What you return should be only the lines starting at the one that contains "Click the search lens icon in address bar" and running to the end of the listing, exactly as written, minus any pictures.
•••
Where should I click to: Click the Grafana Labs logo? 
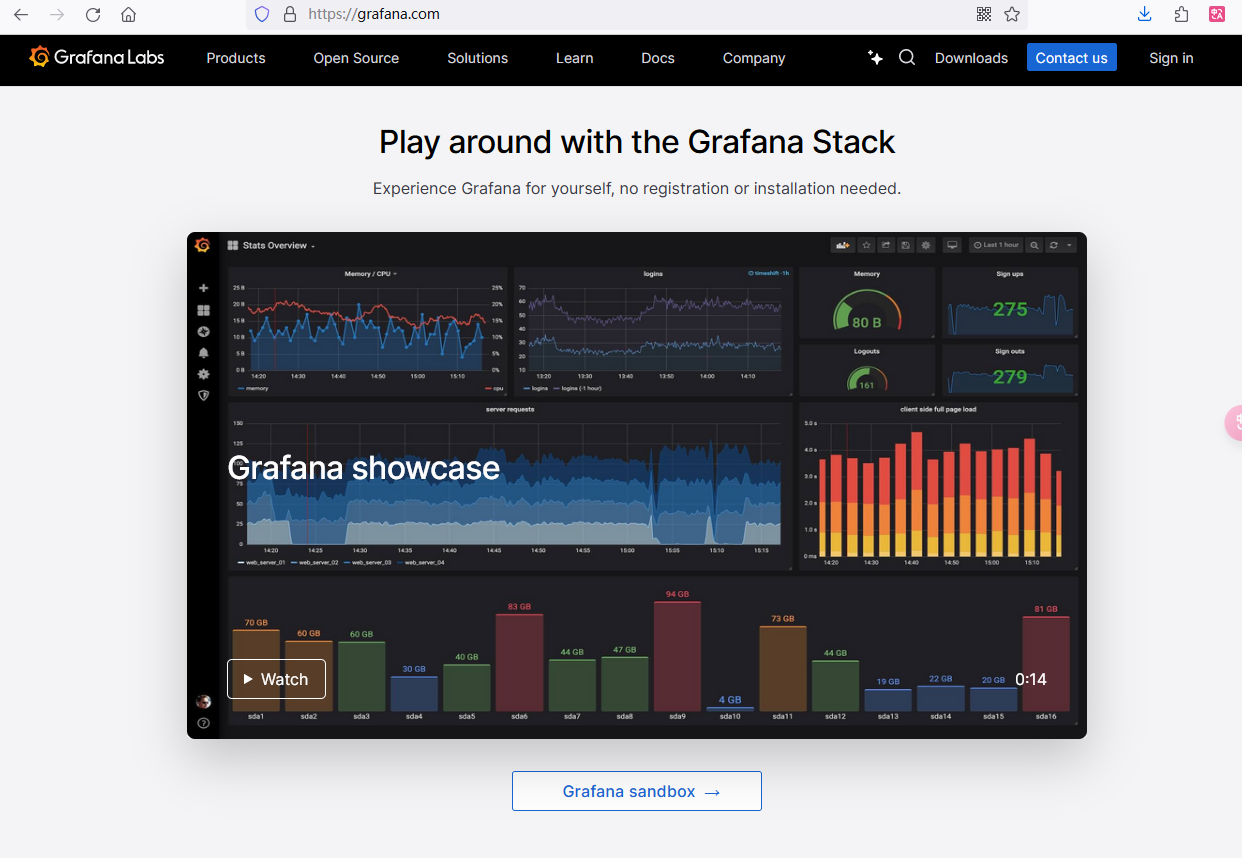coord(97,57)
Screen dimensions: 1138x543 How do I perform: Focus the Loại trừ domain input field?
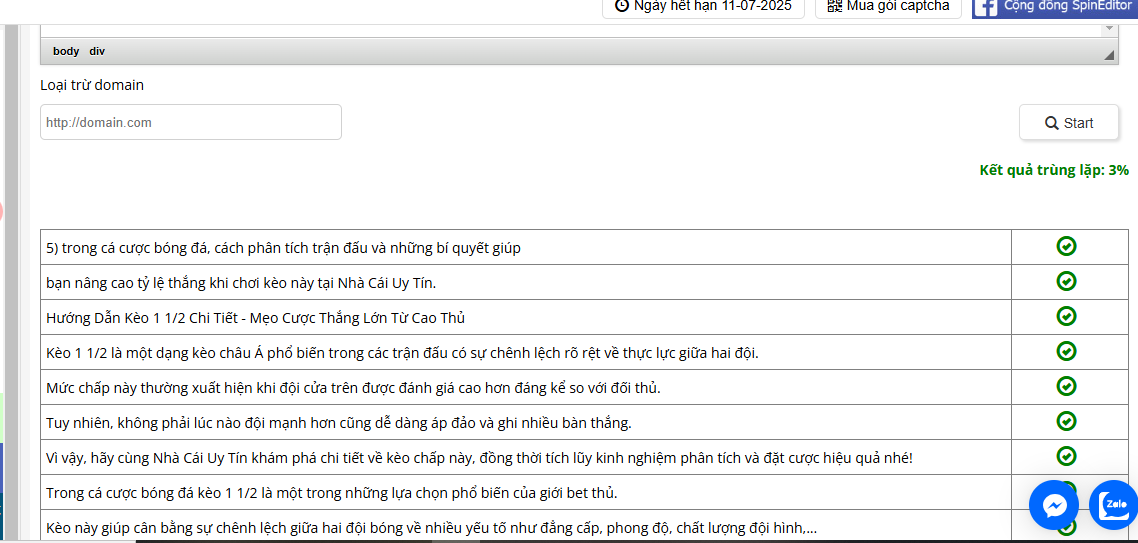click(191, 122)
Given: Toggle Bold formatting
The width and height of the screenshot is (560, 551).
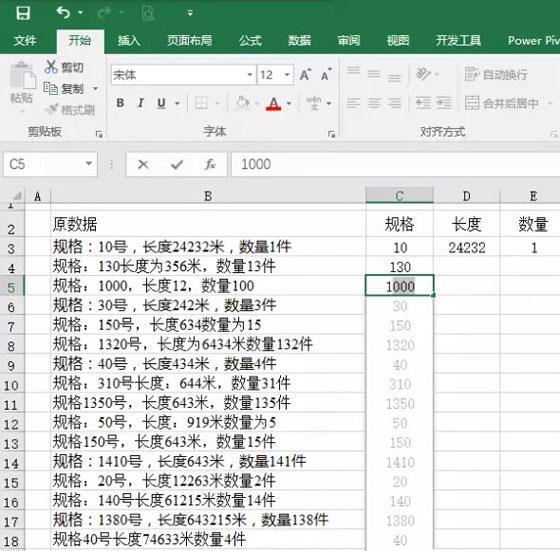Looking at the screenshot, I should pyautogui.click(x=120, y=103).
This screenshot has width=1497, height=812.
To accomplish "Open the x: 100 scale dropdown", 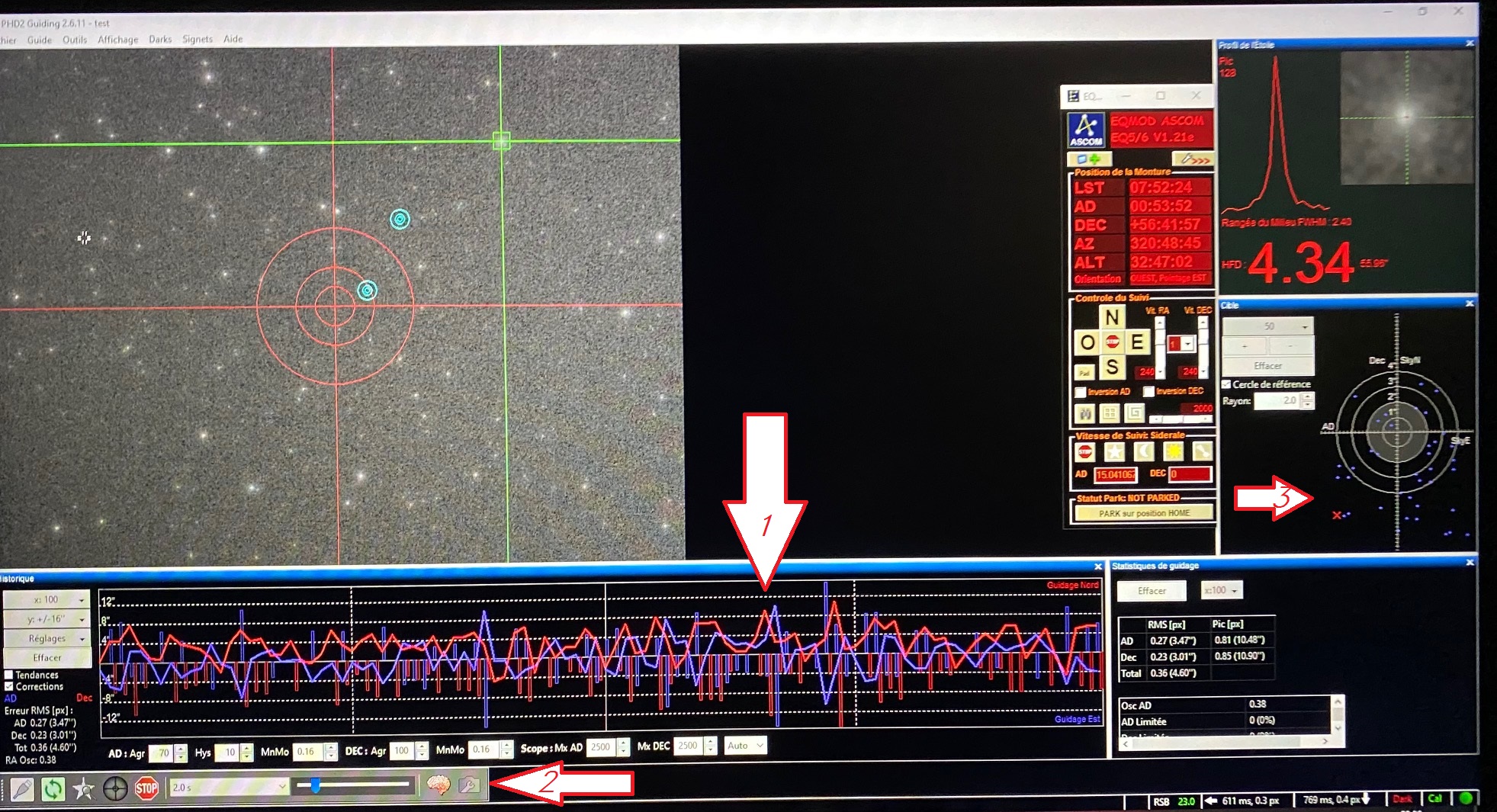I will (x=47, y=599).
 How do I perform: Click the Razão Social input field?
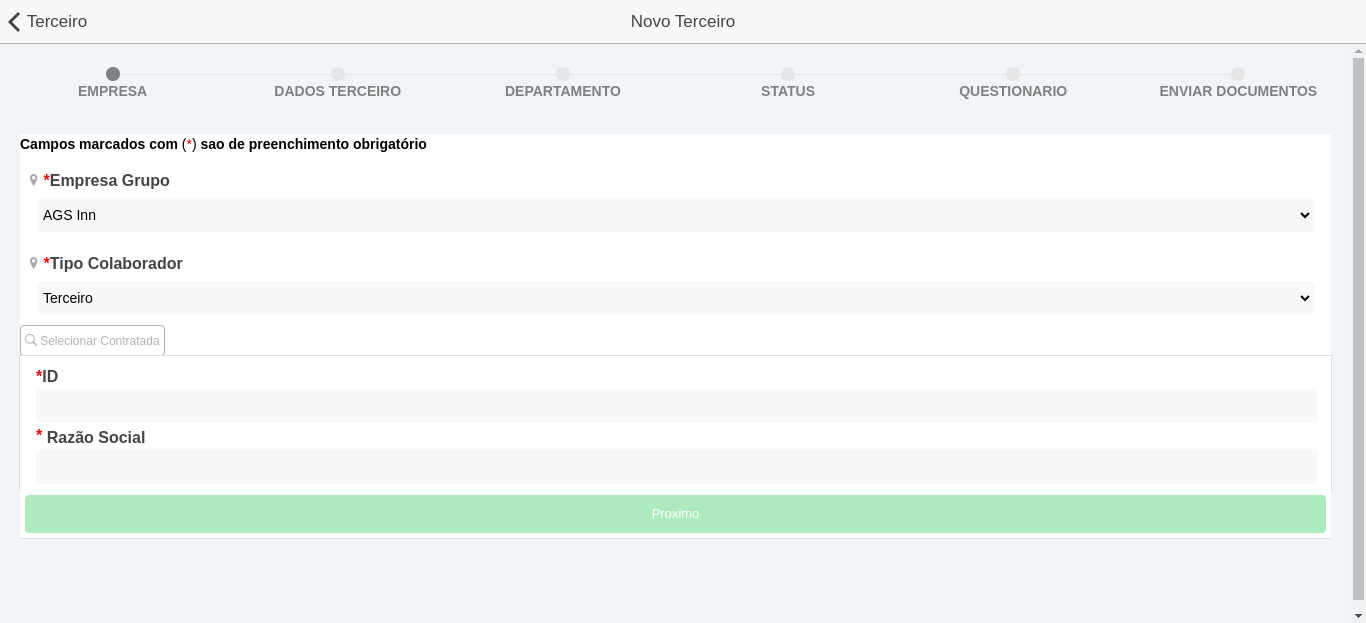676,467
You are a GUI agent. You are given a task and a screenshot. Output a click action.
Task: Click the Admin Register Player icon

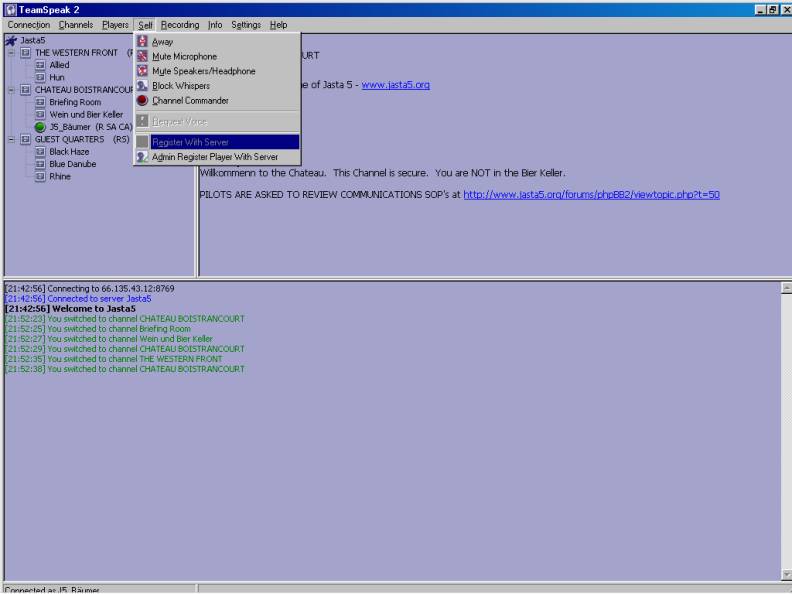[x=143, y=156]
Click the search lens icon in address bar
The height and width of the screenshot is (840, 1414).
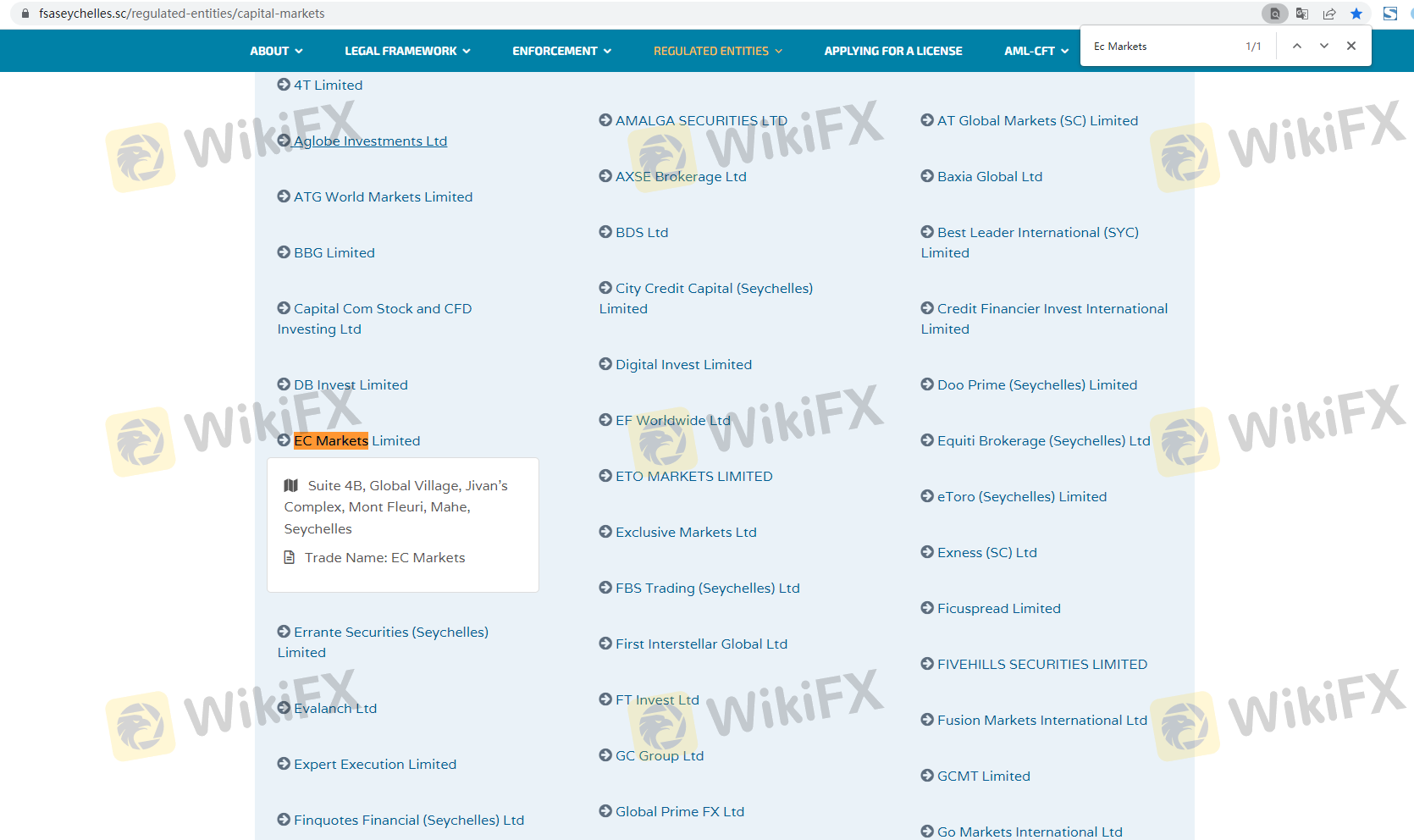[1274, 14]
•••
▸ Reply:
Click the search lens icon in address bar
The height and width of the screenshot is (840, 1414).
[1274, 14]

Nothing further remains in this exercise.